L’Etat du Sénégal n’aura pas le bouche-trou budgétaire de 60 milliards attendu de la Banque mondiale.
De sources sûres à Washington, confirmées par de hauts fonctionnaires dans ladite banque, l’institution financière internationale entend faire payer au Sénégal le coup de sang du Premier ministre qui voulait expulser leur représentante résidente, Louise Cord, en juillet dernier lors des législatives, avant d’en être dissuadé par l’Argentier de l’Etat.
Forte température budgétaire à la rue René Ndiaye. Amadou Bâ, le ministre de l’Economie, des Finances et du Plan, aura beau rattrapé le coup sur la tentative avortée d’expulsion, dans les 48 heures, de la Représente résidente de la Banque mondiale au Sénégal, Louise Cord, en juillet dernier, l’institution financière internationale ne décolère pas. Il nous revient de Washington que le Sénégal n’aura plus ses 60 milliards de francs Cfa d’aide budgétaire promis par la Banque. Une information confirmée par des cadres de l’institution de Bretton Woods à Dakar. Et cela affole déjà le «Château» qui ne peut retoquer certaines dépenses en cette veille de la présidentielle de 2019.
Si d’autres raisons liées au niveau alarmant de la dette, qui frôle 60 % du Pib, sont évoquées, d’autres y voient des représailles contre le crime de lèse-majesté qu’ont failli commettre le chef du gouvernement, Mahammad Dionne, et son ex ministre en charge des Infrastructures, Mansour Elimane Kane, lorsqu’en juillet dernier, en pleines législatives, la représentante résidente de la Bm à Dakar a publiquement exposé ses doutes sur la rentabilité du Train Express régional (Ter), qui tient à cœur le régime de Macky Sall. «Il faut que le projet soit rentable économiquement et financièrement. Mais, on n’arrive pas au même chiffre que les autres. (…) On ne peut pas faire un tel investissement alors qu’on a des zones enclavées. C’est une question qui serait difficile à gérer», avait-elle expliqué. Des propos interprétés comme un affront et qui ont vite provoqué l’affrontement.
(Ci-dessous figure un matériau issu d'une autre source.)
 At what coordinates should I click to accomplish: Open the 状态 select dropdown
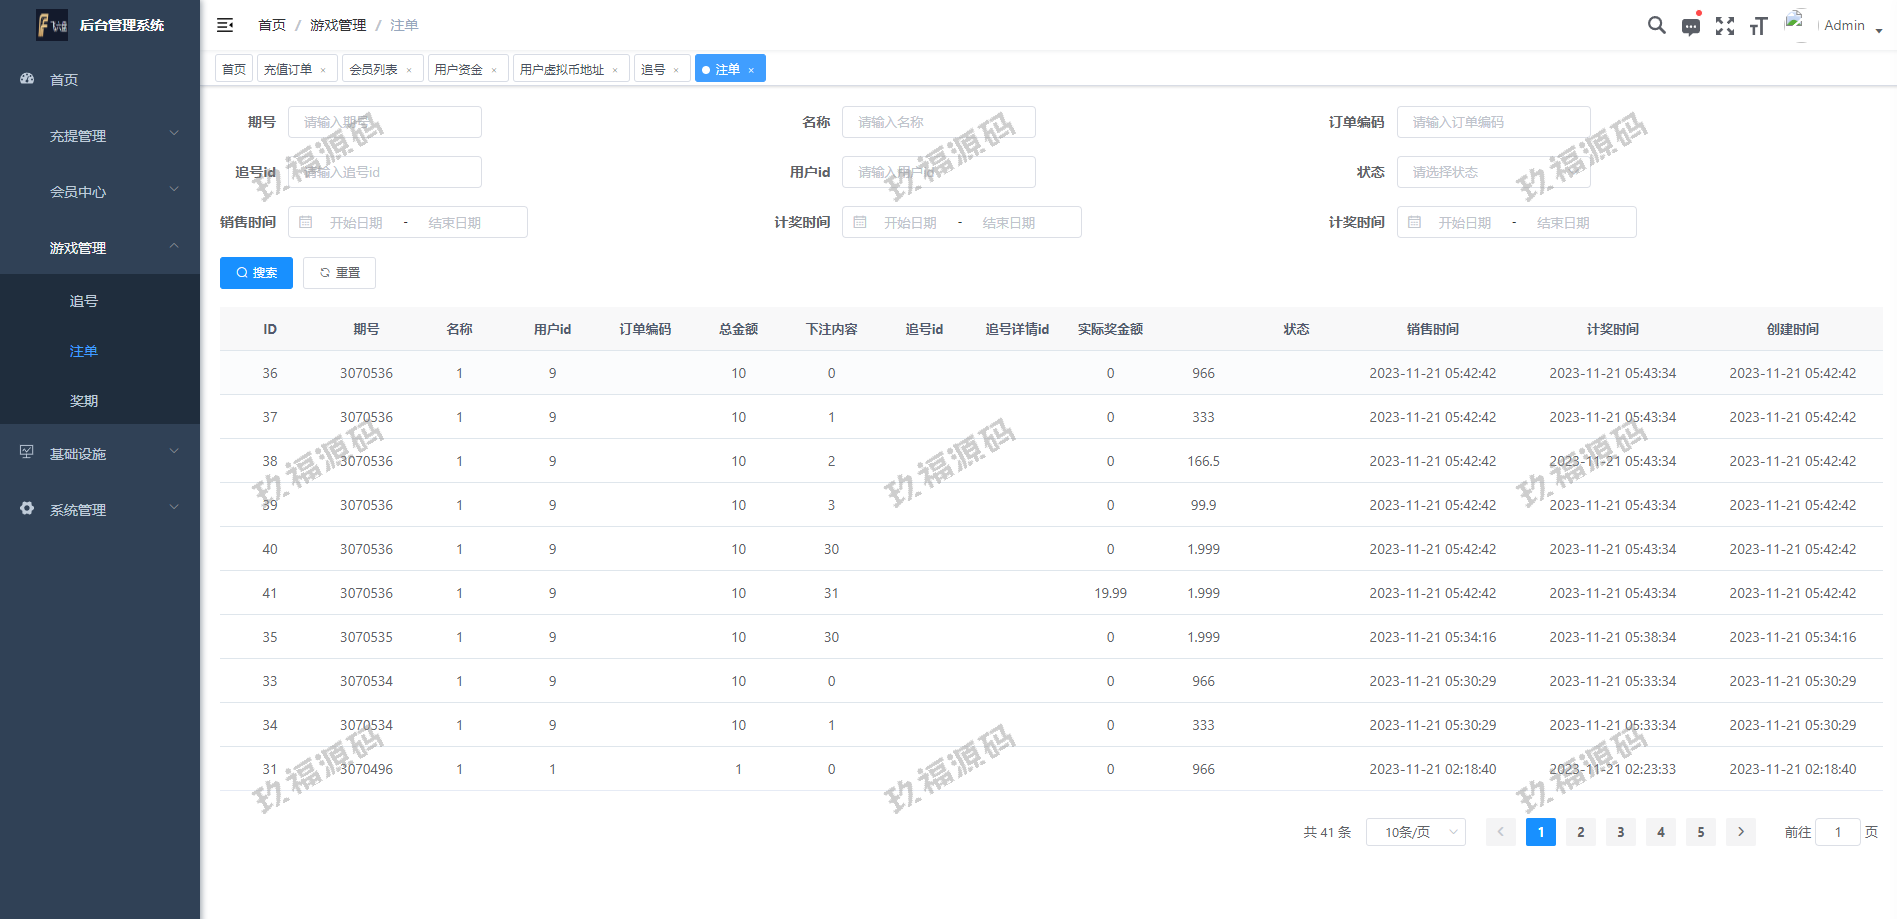1492,172
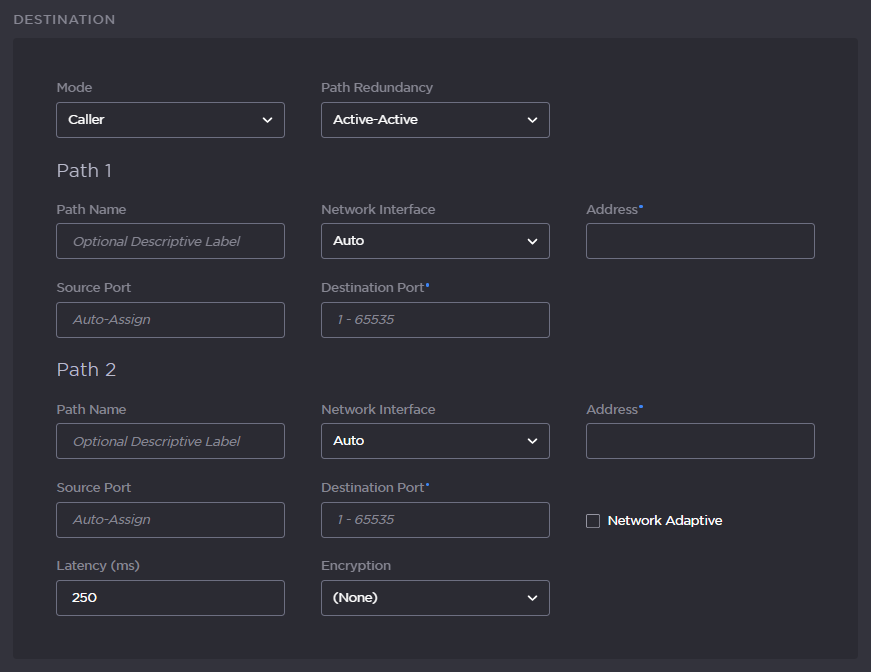This screenshot has height=672, width=871.
Task: Open Path 1 Network Interface dropdown
Action: [x=435, y=240]
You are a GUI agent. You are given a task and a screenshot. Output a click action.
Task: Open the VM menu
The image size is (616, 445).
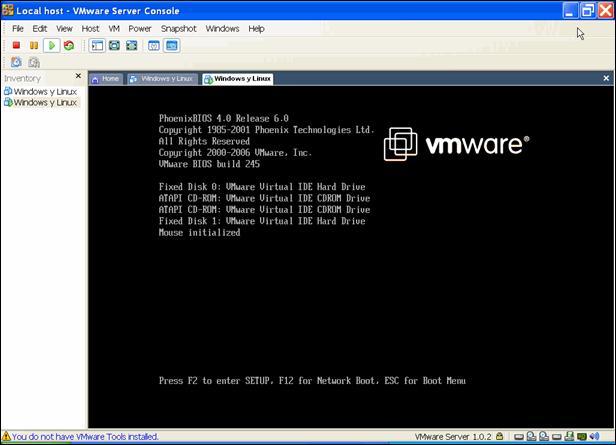click(x=113, y=29)

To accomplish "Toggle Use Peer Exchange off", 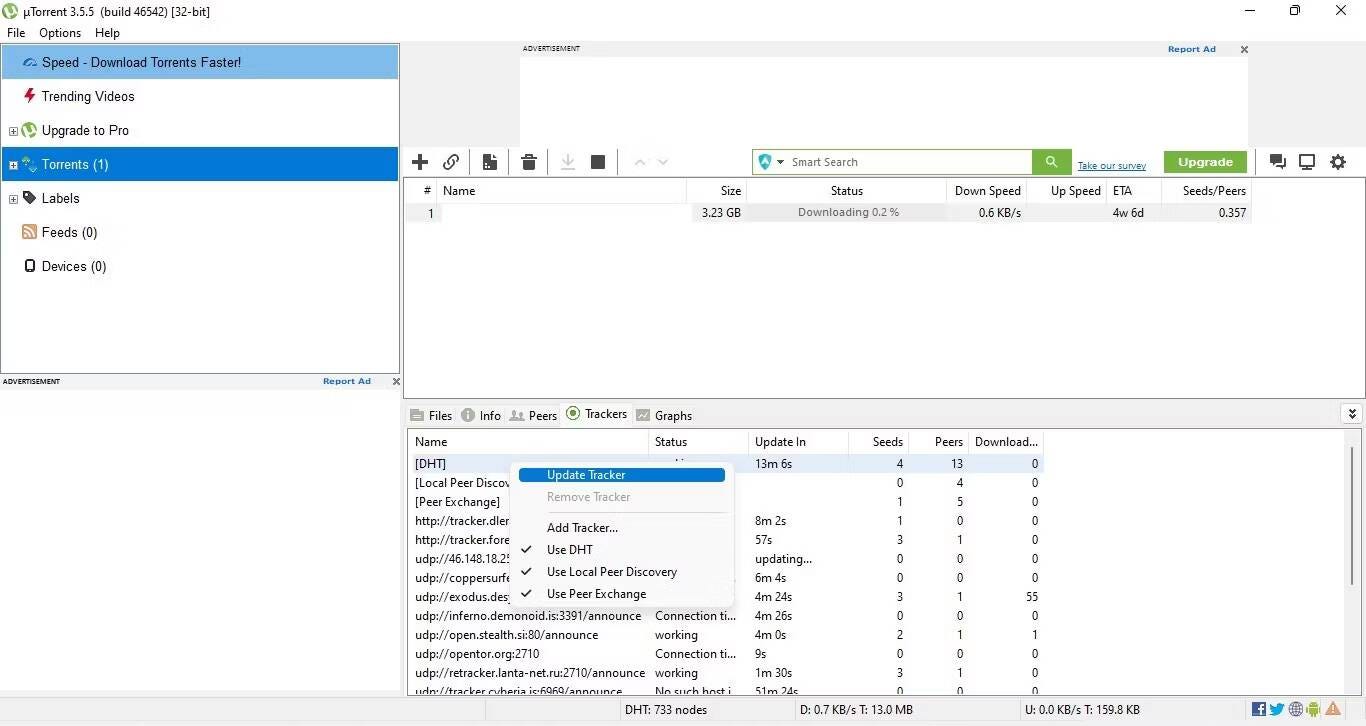I will click(x=596, y=593).
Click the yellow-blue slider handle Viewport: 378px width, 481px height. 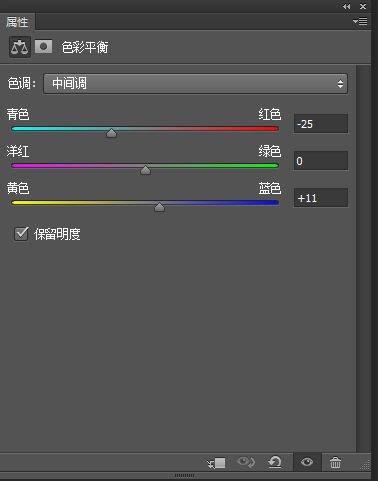click(x=159, y=207)
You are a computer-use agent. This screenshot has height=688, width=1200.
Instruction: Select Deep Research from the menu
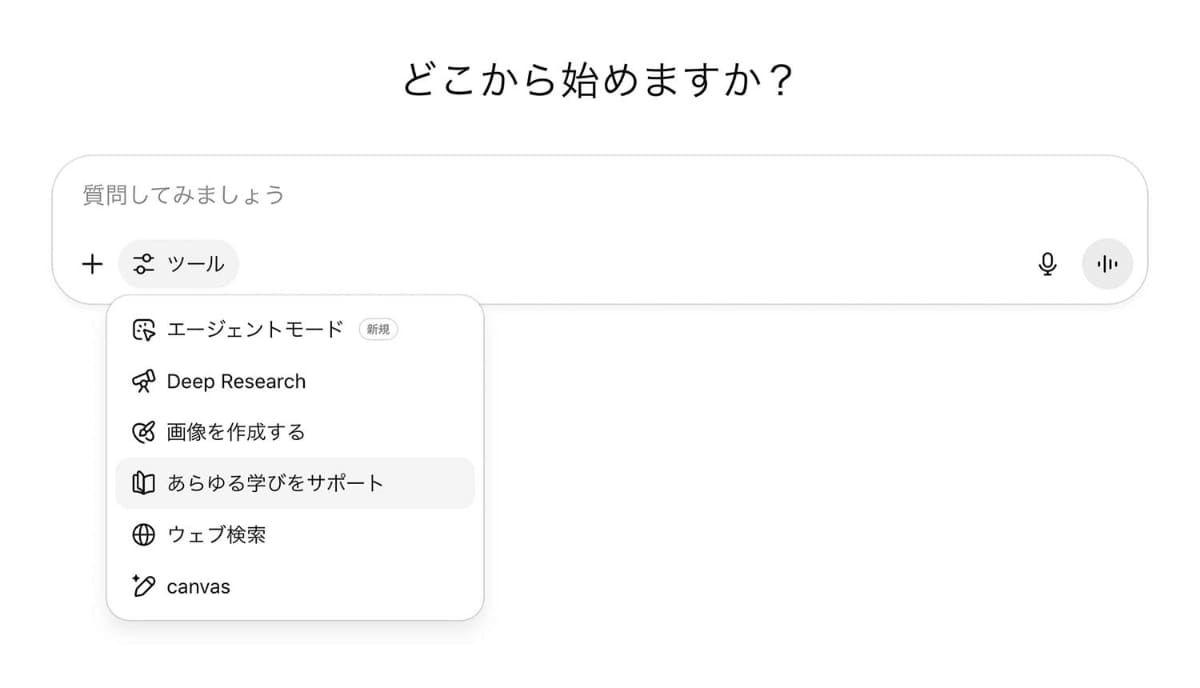click(235, 381)
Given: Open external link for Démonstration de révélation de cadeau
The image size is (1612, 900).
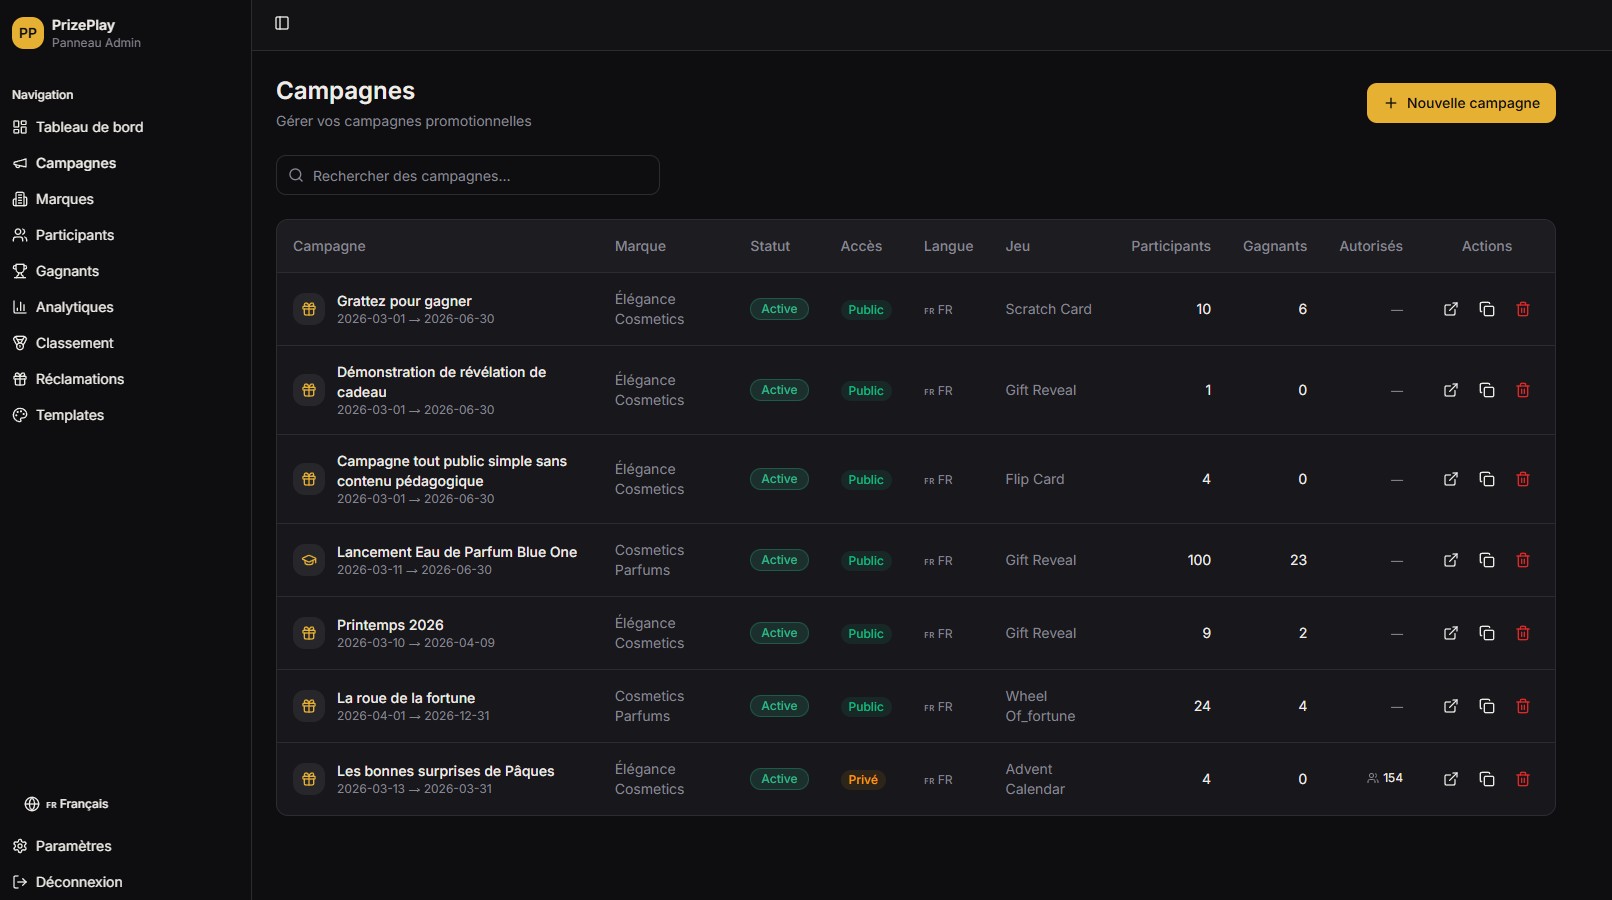Looking at the screenshot, I should (x=1450, y=390).
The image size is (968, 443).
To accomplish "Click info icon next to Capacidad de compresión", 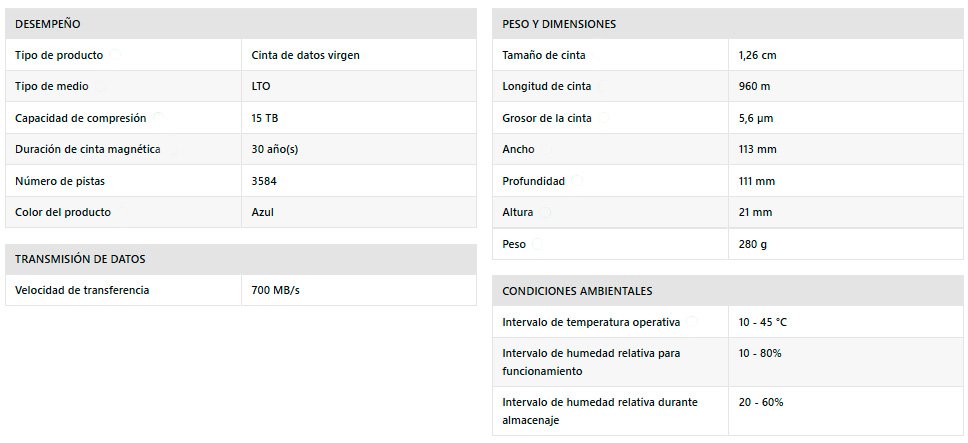I will pos(158,117).
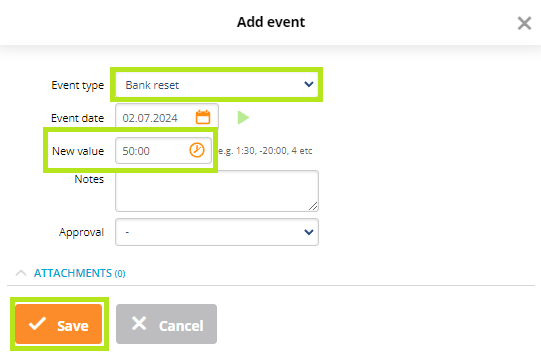Collapse the Attachments section chevron
Image resolution: width=541 pixels, height=361 pixels.
(21, 273)
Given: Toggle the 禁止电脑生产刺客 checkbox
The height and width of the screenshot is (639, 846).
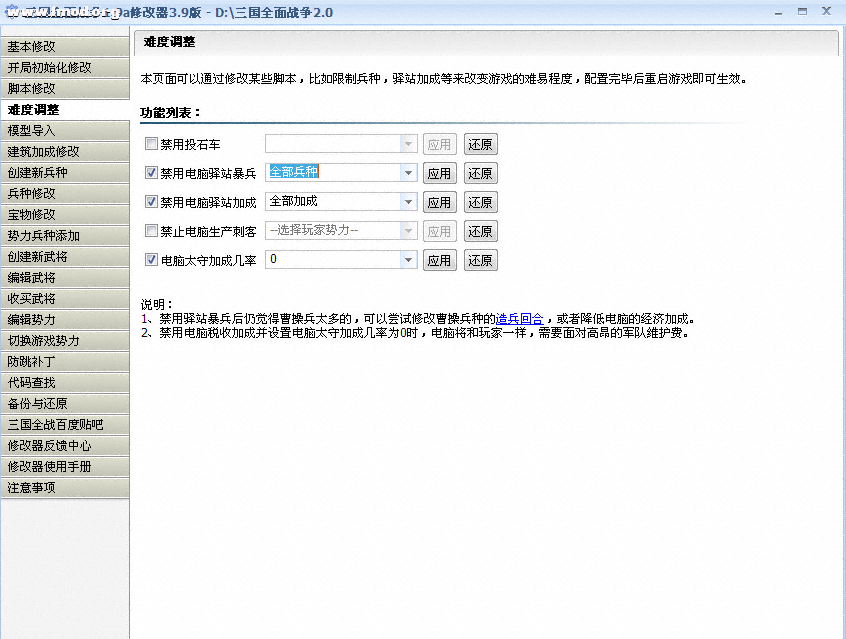Looking at the screenshot, I should tap(152, 231).
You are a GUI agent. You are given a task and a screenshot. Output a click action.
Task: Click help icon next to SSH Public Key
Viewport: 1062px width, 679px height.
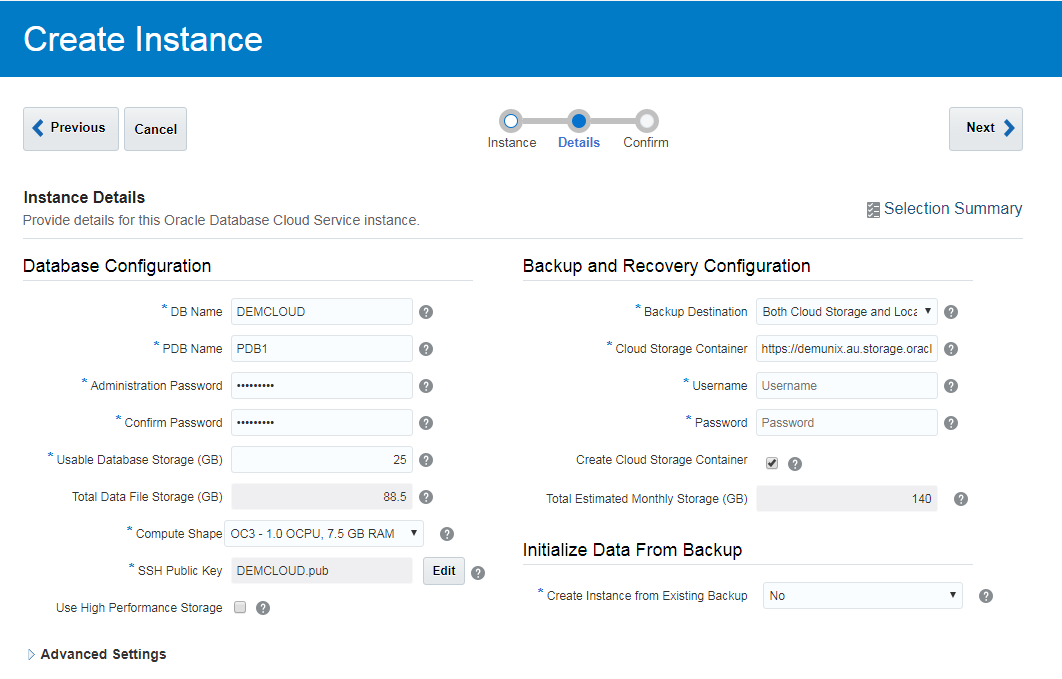pos(478,573)
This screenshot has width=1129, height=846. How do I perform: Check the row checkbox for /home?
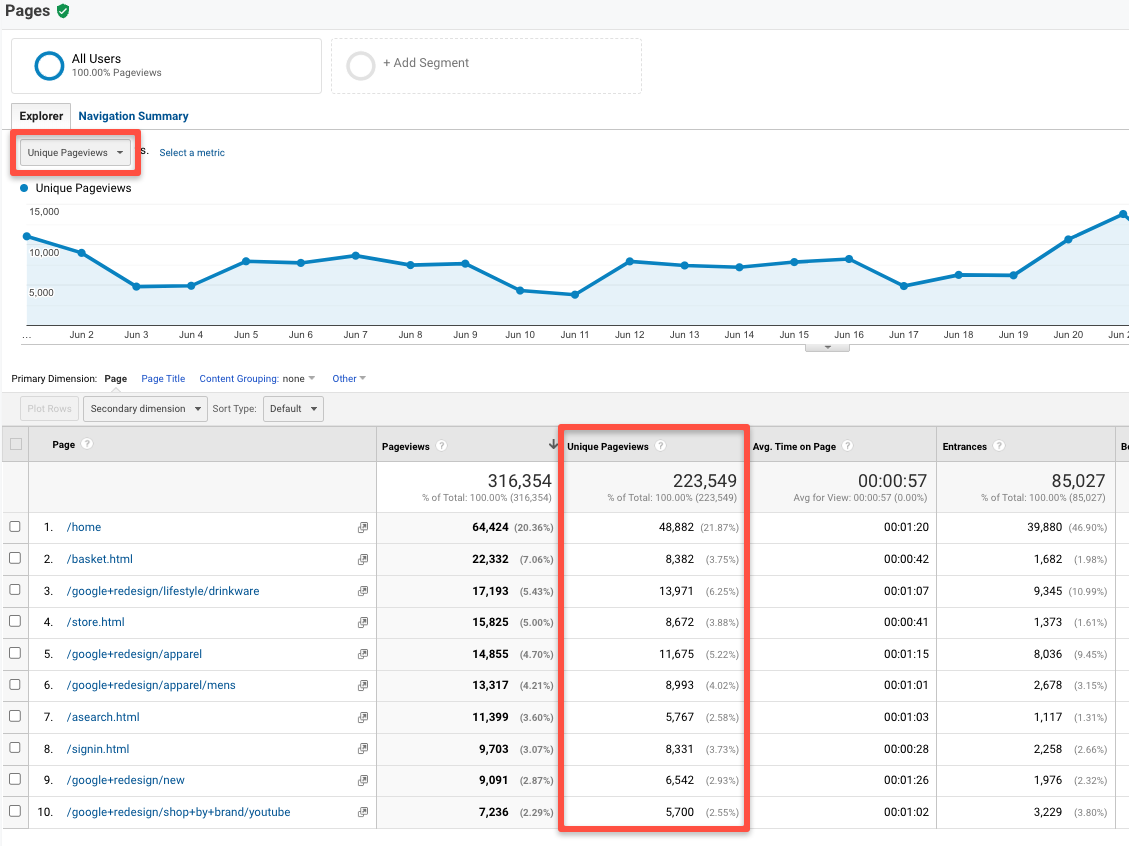coord(17,527)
Le Premier ministre, alors tête de liste de la coalition du pouvoir, jugeait inacceptable cette sortie de piste de la fonctionnaire internationale que l’opposition pouvait exploiter dans ces joutes électorales.
Comme indiqué dans notre édition 7630 du 24 aout dernier, ce dérapage du chef du gouvernement et de Mansour Elimane Kane, appuyé en cela par l’ex-député, Moustapha Diakhaté, alors du président du groupe parlementaire Benno Bokk Yaakaar a fait perdre au pays cette aide budgétaire sur laquelle comptaient beaucoup les services de Amadou Bâ pour satisfaire les exigences des différents départements et faire face aux nombreuses charges dont la masse salariale des agents de l’Etat qui crève le plafond.
N’ayant sans doute pas apprécié le fait qu’un endetté tape sur la table de son banquier, l’institution de Bretton Woods entend user de l’arme dont elle dispose pour punir cette indélicatesse. Et le niveau d’endettement alarmant exposé lors de la publication du rapport Doing Business, mardi dernier, est un grand alibi pour les employeurs de Louise Cord d’opposer diplomatiquement une fin de non-recevoir au pays de la Téranga.
Ainsi, à moins qu’Amadou Bâ ne concocte de vieilles recettes pour une cuisine budgétaire déjà salée, on ne voit pas comment l’Etat pourrait sortir vainqueur de ce bonneteau budgétaire pour atteindre l’équilibre qu’attendent les bailleurs de fonds. Ce qui ne sera pas une partie de plaisir quand on sait que le budget doit faire face à une dette publique de 680 milliards de francs Cfa cette année, contre 595,6 milliards dans la Loi de finances initiale 2016. Il devra aussi satisfaire une masse salariale de 586 milliards ou encore des dépenses de fonctionnement hors personnel de 756,9 milliards.